Wolfgang Ischinger, Chef der Münchener Sicherheitskonferenz, ist Honorarprofessor bei den Tübinger Politikwissenschaftlern. Archivbild:Metz
Seit 1989/90 sei in Russland das Gefühl gewachsen, „vom Westen ignoriert zu werden“. Die Organisation für Sicherheit und Zusammenarbeit in Europa (OSZE) habe das Land nie akzeptiert, weil sie stets als nur auf die Nato und die EU abgestimmt erschienen sei. „Gefahren gehen nicht von starken Nachbarn aus, sondern von schwachen, von failing states wie Somalia und Afghanistan“, betonte Ischinger. Weitere Gefahren seien „unkontrollierte Einwanderung, das Kernkraft-Risiko und Banken-Zusammenbrüche“.
Eine umfassende Einbindung Russlands könne aber nur gelingen, wenn sich Rumänien, Polen, Ungarn und die baltischen Staaten sicher fühlen „und nicht weiter Angst haben vor Russland“. Erst dann sei der Weg offen für eine gemeinsame Wirtschafts- und Energiepolitik. Ein post-nukleares Bündnis würde aus einer solchen Zusammenarbeit nur dann, wenn alle beteiligten Staaten bereit wären, auf Atomwaffen zu verzichten.
Als vertrauensbildende Maßnahme empfiehlt Ischinger einen gemeinsamen Raketenabwehrschirm von EU, USA und Russland: gegen potenzielle Bedrohungen aus dem Iran oder Nordkorea. Der militärstrategische Experte befürwortete eine Kooperation bei der Raketenabwehr beispielsweise mit Radarzentren in gemeinsamer Verantwortung. Die Souveränität aller Beteiligten bleibe unangetastet.

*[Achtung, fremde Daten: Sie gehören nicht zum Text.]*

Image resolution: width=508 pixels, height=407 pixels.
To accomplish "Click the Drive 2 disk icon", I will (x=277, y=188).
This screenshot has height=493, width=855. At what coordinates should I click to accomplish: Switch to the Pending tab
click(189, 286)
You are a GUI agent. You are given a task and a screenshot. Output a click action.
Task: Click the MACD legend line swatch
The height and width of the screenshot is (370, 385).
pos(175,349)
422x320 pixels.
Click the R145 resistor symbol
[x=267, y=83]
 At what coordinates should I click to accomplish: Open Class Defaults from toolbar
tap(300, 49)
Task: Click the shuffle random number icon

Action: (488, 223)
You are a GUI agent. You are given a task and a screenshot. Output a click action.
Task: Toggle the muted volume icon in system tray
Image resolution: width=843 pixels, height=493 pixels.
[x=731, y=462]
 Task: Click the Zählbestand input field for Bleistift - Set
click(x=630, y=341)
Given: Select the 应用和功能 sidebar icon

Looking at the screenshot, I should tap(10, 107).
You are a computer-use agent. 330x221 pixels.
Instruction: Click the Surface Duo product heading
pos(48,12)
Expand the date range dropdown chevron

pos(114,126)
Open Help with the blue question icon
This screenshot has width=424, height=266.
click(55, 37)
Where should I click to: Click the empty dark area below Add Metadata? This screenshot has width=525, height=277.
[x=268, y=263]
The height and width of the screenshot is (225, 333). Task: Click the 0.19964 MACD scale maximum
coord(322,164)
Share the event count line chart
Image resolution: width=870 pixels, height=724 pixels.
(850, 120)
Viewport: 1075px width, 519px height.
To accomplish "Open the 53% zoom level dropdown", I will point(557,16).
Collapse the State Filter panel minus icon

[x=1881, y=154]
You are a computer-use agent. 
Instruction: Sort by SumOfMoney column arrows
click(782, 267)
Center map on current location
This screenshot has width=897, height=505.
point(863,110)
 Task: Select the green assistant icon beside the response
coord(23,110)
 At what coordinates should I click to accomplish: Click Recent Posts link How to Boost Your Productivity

Gegen die Mehrheitsmeinung der Bundesregierung spreche strategisch alles für die Einbeziehung der Türkei, sagte Ischinger auf eine Zuhörerfrage. Es sei ein Fehler, hinter die dem Land schon seit Jahrzehnten gemachten Versprechungen zurückzufallen.
In Nürtingen aufgewachsen, freut sich der 65-Jährige, nun häufiger „in seine schwäbische Heimat zurückzukehren“. Als „außenpolitischer Praktiker“ begrüße er jede Art von offenem und kritischem Dialog mit Studierenden der Friedens- und Konfliktforschung. „Man kann sehr unterschiedlicher Meinung darüber sein, ob Deutschland eine Nato braucht“, oder sich weiter in Afghanistan engagieren solle. Es gebe keinen gerechten oder notwendigen Krieg, betonte Ischinger. „Krieg kann immer nur das geringere Übel sein.“ An der Uni Tübingen will er ein Seminar zur internationalen Krisendiplomatie anbieten.
Vor dem Eingang mahnten Transparente der Tübinger Friedensgruppen: „Deutschland – drittgrößter Waffenexporteur“ oder „Ohne Rüstung leben“. Der Arbeitskreis „Universität in ziviler Verantwortung“ sieht in Ischingers Honorarprofessur die Gefahr einer „Militarisierung von Forschung und Lehre“.